[Collected data entries]
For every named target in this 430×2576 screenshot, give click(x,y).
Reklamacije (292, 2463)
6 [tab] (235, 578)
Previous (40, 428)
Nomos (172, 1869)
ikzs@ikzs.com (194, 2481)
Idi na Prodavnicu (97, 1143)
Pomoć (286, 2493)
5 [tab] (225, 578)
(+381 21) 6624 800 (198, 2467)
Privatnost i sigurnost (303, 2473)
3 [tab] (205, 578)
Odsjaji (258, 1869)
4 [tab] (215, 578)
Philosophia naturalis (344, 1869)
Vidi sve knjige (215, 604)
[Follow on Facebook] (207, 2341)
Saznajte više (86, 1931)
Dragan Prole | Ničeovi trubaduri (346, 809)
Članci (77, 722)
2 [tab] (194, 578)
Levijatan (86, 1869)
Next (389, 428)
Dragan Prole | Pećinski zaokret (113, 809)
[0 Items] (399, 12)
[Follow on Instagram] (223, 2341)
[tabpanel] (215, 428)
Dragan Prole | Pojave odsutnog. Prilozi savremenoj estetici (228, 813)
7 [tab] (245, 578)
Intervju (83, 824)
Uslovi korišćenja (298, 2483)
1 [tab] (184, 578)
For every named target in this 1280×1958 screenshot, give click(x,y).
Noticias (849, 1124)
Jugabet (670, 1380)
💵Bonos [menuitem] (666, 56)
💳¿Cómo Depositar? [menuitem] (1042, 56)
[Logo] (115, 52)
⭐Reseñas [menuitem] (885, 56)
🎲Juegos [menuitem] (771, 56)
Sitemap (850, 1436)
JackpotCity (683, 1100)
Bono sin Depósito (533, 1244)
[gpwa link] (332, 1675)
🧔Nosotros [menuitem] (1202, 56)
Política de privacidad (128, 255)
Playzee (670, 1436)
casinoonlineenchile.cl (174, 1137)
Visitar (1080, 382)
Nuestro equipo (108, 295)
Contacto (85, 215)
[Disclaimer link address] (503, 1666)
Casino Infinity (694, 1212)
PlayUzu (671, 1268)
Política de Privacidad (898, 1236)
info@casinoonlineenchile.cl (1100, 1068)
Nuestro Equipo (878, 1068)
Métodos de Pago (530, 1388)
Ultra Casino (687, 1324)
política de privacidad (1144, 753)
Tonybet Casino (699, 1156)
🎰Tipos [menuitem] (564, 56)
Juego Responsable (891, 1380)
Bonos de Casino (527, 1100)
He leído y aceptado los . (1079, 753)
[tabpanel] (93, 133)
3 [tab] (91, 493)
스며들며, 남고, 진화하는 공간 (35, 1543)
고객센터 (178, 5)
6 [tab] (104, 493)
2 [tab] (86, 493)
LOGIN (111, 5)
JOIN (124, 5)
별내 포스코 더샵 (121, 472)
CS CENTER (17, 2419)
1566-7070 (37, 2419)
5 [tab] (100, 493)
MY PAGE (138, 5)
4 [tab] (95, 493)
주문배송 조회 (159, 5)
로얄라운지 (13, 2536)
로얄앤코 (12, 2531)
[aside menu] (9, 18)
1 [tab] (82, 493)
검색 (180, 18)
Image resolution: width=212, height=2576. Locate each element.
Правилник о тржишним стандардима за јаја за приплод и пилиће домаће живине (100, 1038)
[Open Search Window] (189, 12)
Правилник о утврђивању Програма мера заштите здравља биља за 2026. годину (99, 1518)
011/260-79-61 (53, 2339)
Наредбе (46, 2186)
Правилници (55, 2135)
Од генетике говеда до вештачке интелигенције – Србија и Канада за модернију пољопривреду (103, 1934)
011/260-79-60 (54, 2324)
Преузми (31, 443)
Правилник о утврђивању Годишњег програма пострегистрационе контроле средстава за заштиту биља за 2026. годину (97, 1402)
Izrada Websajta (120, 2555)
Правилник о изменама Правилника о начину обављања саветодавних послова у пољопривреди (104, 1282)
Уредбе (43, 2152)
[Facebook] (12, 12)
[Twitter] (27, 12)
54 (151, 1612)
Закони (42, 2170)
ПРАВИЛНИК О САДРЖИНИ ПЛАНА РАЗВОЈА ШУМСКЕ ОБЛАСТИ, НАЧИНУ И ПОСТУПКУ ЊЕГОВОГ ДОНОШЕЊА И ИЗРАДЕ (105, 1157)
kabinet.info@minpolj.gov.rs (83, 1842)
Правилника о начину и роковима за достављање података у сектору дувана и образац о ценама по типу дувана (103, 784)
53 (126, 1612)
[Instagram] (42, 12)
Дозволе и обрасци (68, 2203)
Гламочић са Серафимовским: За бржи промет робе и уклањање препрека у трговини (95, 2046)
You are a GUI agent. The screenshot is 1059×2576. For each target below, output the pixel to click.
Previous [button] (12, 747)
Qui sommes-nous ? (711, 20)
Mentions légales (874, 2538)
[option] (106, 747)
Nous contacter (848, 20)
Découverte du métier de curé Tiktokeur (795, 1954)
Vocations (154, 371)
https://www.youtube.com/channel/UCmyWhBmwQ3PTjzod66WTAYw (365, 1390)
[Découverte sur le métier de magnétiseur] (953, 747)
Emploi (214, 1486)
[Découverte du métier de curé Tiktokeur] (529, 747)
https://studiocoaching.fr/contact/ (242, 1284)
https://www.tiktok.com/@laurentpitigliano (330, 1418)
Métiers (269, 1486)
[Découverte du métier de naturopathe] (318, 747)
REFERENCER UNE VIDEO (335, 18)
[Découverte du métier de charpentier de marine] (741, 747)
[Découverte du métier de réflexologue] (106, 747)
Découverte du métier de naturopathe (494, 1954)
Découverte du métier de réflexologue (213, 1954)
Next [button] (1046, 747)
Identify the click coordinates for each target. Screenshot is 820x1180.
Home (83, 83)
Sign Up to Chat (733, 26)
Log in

**Task item:**
Complete, exact output of the records is expected.

**Result:**
For every named target in this 430×2576 screenshot, give click(x,y).
Reklamacije (292, 2463)
6 [tab] (235, 578)
Previous (40, 428)
Nomos (172, 1869)
ikzs@ikzs.com (194, 2481)
Idi na Prodavnicu (97, 1143)
Pomoć (286, 2493)
5 [tab] (225, 578)
(+381 21) 6624 800 (198, 2467)
Privatnost i sigurnost (303, 2473)
3 [tab] (205, 578)
Odsjaji (258, 1869)
4 [tab] (215, 578)
Philosophia naturalis (344, 1869)
Vidi sve knjige (215, 604)
[Follow on Facebook] (207, 2341)
Saznajte više (86, 1931)
Dragan Prole | Ničeovi trubaduri (346, 809)
Članci (77, 722)
2 [tab] (194, 578)
Levijatan (86, 1869)
Next (389, 428)
Dragan Prole | Pećinski zaokret (113, 809)
[0 Items] (399, 12)
[Follow on Instagram] (223, 2341)
[tabpanel] (215, 428)
Dragan Prole | Pojave odsutnog. Prilozi savremenoj estetici (228, 813)
7 [tab] (245, 578)
Intervju (83, 824)
Uslovi korišćenja (298, 2483)
1 [tab] (184, 578)
For every named target in this 1280×1958 screenshot, give click(x,y).
Noticias (849, 1124)
Jugabet (670, 1380)
💵Bonos [menuitem] (666, 56)
💳¿Cómo Depositar? [menuitem] (1042, 56)
[Logo] (115, 52)
⭐Reseñas [menuitem] (885, 56)
🎲Juegos [menuitem] (771, 56)
Sitemap (850, 1436)
JackpotCity (683, 1100)
Bono sin Depósito (533, 1244)
[gpwa link] (332, 1675)
🧔Nosotros [menuitem] (1202, 56)
Política de privacidad (128, 255)
Playzee (670, 1436)
casinoonlineenchile.cl (174, 1137)
Visitar (1080, 382)
Nuestro equipo (108, 295)
Contacto (85, 215)
[Disclaimer link address] (503, 1666)
Casino Infinity (694, 1212)
PlayUzu (671, 1268)
Política de Privacidad (898, 1236)
info@casinoonlineenchile.cl (1100, 1068)
Nuestro Equipo (878, 1068)
Métodos de Pago (530, 1388)
Ultra Casino (687, 1324)
política de privacidad (1144, 753)
Tonybet Casino (699, 1156)
🎰Tipos [menuitem] (564, 56)
Juego Responsable (891, 1380)
Bonos de Casino (527, 1100)
He leído y aceptado los . (1079, 753)
[tabpanel] (93, 133)
3 [tab] (91, 493)
스며들며, 남고, 진화하는 공간 (35, 1543)
고객센터 (178, 5)
6 [tab] (104, 493)
2 [tab] (86, 493)
LOGIN (111, 5)
JOIN (124, 5)
별내 포스코 더샵 (121, 472)
CS CENTER (17, 2419)
1566-7070 (37, 2419)
5 [tab] (100, 493)
MY PAGE (138, 5)
4 [tab] (95, 493)
주문배송 조회 (159, 5)
로얄라운지 (13, 2536)
로얄앤코 (12, 2531)
[aside menu] (9, 18)
1 [tab] (82, 493)
검색 (180, 18)
Image resolution: width=212, height=2576. Locate each element.
Правилник о тржишним стандардима за јаја за приплод и пилиће домаће живине (100, 1038)
[Open Search Window] (189, 12)
Правилник о утврђивању Програма мера заштите здравља биља за 2026. годину (99, 1518)
011/260-79-61 (53, 2339)
Наредбе (46, 2186)
Правилници (55, 2135)
Од генетике говеда до вештачке интелигенције – Србија и Канада за модернију пољопривреду (103, 1934)
011/260-79-60 (54, 2324)
Преузми (31, 443)
Правилник о утврђивању Годишњег програма пострегистрационе контроле средстава за заштиту биља за 2026. годину (97, 1402)
Izrada Websajta (120, 2555)
Правилник о изменама Правилника о начину обављања саветодавних послова у пољопривреди (104, 1282)
Уредбе (43, 2152)
[Facebook] (12, 12)
[Twitter] (27, 12)
54 (151, 1612)
Закони (42, 2170)
ПРАВИЛНИК О САДРЖИНИ ПЛАНА РАЗВОЈА ШУМСКЕ ОБЛАСТИ, НАЧИНУ И ПОСТУПКУ ЊЕГОВОГ ДОНОШЕЊА И ИЗРАДЕ (105, 1157)
kabinet.info@minpolj.gov.rs (83, 1842)
Правилника о начину и роковима за достављање података у сектору дувана и образац о ценама по типу дувана (103, 784)
53 (126, 1612)
[Instagram] (42, 12)
Дозволе и обрасци (68, 2203)
Гламочић са Серафимовским: За бржи промет робе и уклањање препрека у трговини (95, 2046)
You are a GUI agent. The screenshot is 1059×2576. For each target below, output the pixel to click.
Previous [button] (12, 747)
Qui sommes-nous ? (711, 20)
Mentions légales (874, 2538)
[option] (106, 747)
Nous contacter (848, 20)
Découverte du métier de curé Tiktokeur (795, 1954)
Vocations (154, 371)
https://www.youtube.com/channel/UCmyWhBmwQ3PTjzod66WTAYw (365, 1390)
[Découverte sur le métier de magnétiseur] (953, 747)
Emploi (214, 1486)
[Découverte du métier de curé Tiktokeur] (529, 747)
https://studiocoaching.fr/contact/ (242, 1284)
https://www.tiktok.com/@laurentpitigliano (330, 1418)
Métiers (269, 1486)
[Découverte du métier de naturopathe] (318, 747)
REFERENCER UNE VIDEO (335, 18)
[Découverte du métier de charpentier de marine] (741, 747)
[Découverte du métier de réflexologue] (106, 747)
Découverte du métier de naturopathe (494, 1954)
Découverte du métier de réflexologue (213, 1954)
Next [button] (1046, 747)
Identify the click coordinates for each target. Screenshot is 820x1180.
Home (83, 83)
Sign Up to Chat (733, 26)
Log in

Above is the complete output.